The moral of the story is (1) Don't write code on your own. Get someone to review it. (2) Don't write code in a hurry even when there's a Grumpy Boss Man (3) Compile and test on at least two different architectures and (4) use Valgrind (5) I hate C++.
(Score: 3, Insightful) by RamiK on Wednesday May 15 2024, @03:28PM
Go is objectively easy to read and understand. Writing it can be a challenging for people coming from very expressive languages that focused on entirely different paradigms where they build their entire pattern toolbox on paradigms Go simply doesn't support. e.g. Heavy OOP users miss the classes while the lack of generics was a meme-worthy common complaint from newbies coming from Java who just didn't know how to approach various data structures in any way but custom generics. However, readability and edit-ability wise, no one contends Go is easy.

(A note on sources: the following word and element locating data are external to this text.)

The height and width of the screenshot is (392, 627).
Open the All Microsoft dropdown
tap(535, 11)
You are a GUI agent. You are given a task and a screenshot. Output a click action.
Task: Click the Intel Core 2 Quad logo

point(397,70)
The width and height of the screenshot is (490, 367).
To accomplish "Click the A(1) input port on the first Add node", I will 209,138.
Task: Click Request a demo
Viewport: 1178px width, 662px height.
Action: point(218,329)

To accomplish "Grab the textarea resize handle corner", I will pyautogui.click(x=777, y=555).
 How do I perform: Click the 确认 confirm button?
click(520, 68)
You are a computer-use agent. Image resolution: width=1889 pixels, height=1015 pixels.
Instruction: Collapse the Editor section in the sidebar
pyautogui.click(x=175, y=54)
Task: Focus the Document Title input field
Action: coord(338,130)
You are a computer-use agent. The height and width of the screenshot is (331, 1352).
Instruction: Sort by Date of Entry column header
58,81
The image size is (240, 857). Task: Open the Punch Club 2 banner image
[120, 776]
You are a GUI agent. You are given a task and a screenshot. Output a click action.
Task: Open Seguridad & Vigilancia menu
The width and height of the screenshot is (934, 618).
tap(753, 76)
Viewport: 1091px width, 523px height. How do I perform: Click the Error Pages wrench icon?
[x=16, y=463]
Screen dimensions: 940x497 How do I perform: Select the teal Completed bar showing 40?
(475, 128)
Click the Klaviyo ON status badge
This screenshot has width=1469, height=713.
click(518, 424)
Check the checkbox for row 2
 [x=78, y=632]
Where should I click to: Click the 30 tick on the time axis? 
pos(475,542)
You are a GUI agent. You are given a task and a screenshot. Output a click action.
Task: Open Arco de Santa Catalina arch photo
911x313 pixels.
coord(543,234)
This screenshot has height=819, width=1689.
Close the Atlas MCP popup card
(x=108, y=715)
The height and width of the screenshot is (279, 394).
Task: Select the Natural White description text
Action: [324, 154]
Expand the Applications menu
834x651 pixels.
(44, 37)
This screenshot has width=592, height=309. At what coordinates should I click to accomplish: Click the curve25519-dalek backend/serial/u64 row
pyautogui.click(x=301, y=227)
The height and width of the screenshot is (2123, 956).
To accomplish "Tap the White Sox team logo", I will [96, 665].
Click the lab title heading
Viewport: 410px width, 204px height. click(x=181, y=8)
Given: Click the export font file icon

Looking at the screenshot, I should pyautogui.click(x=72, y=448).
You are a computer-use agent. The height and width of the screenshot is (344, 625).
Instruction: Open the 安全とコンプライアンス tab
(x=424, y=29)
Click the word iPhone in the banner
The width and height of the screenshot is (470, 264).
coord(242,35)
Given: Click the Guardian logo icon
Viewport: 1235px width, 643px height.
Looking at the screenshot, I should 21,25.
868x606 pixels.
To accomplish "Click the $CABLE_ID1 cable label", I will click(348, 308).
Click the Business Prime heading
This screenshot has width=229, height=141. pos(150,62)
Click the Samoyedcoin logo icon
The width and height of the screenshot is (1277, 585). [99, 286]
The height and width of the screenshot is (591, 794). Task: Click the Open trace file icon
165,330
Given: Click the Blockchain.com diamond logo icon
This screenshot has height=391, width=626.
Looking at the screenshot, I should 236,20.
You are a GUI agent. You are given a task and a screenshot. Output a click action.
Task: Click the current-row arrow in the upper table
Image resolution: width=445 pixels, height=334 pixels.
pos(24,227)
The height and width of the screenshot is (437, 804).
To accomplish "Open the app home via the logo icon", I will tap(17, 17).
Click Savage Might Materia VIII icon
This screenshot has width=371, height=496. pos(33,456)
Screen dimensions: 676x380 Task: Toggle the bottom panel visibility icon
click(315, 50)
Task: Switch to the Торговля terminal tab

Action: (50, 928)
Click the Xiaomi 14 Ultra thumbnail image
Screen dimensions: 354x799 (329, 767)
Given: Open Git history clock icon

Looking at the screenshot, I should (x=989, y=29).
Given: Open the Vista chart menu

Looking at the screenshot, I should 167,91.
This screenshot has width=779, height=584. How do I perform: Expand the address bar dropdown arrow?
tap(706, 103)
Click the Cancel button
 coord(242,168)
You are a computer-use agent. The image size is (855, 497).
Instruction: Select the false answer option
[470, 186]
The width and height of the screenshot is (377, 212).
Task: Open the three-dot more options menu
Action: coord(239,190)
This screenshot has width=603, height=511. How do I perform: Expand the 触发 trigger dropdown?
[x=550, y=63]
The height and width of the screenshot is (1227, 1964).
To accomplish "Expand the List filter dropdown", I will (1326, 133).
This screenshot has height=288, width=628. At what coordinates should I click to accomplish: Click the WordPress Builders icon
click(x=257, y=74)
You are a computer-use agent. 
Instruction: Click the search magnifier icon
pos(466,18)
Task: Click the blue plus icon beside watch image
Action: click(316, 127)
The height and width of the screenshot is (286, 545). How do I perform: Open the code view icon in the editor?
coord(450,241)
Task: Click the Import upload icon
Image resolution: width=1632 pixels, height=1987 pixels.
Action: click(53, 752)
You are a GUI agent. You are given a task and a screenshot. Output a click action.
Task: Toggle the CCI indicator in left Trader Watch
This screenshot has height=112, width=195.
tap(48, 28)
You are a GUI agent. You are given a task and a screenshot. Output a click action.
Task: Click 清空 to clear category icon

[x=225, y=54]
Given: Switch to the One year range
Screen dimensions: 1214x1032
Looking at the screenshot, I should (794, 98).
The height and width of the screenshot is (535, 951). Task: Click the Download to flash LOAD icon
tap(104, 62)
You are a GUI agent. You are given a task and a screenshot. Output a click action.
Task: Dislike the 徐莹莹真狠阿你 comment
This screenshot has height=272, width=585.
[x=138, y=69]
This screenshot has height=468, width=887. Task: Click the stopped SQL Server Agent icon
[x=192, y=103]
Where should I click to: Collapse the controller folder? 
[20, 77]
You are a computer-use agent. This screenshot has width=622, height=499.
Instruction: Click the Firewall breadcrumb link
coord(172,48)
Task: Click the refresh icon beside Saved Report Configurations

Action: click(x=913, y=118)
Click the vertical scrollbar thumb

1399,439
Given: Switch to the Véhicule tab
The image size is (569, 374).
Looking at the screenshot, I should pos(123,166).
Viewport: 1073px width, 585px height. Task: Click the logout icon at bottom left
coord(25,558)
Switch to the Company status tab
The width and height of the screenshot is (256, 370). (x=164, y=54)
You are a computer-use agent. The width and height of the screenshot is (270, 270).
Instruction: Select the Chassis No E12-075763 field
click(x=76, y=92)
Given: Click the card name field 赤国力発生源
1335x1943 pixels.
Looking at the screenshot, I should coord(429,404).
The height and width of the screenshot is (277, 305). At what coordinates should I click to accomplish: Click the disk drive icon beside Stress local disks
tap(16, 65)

Function calls in python were very costly (up until the introduction of the JIT in 3.11-3.13 especially) so while the language officially supports the full paradigm - if only to check a box, beyond the basics of lambda, map, filter and reduce, functional programming isn't taught to python developers and is explicitly rejected in code reviews due to "bad style" even when the reviewers themselves don't know why it's the case. e.g. Switch to 3.10 and try to profile everything from function calls to monads and functors (or if lazy, run your test code with "python -m dis foobar.py") and behold the horror of having little to no optimizations done.
The current push to deprecate of old language features on tail wind of the removal of the GIL through the new JIT is probably going to make some "room" in the language curricula for additional functional content that will surely make the ML people rejoice... But I wouldn't be surprised if we'll see a repeat of the Go's generics where the community, as a whole, chooses to adopt simplicity as a code style and reject the additional functional features as hard to read.
After all, there's a reason Haskel isn't popular and Rust isn't being widely adopted despite being just as capable as anything really.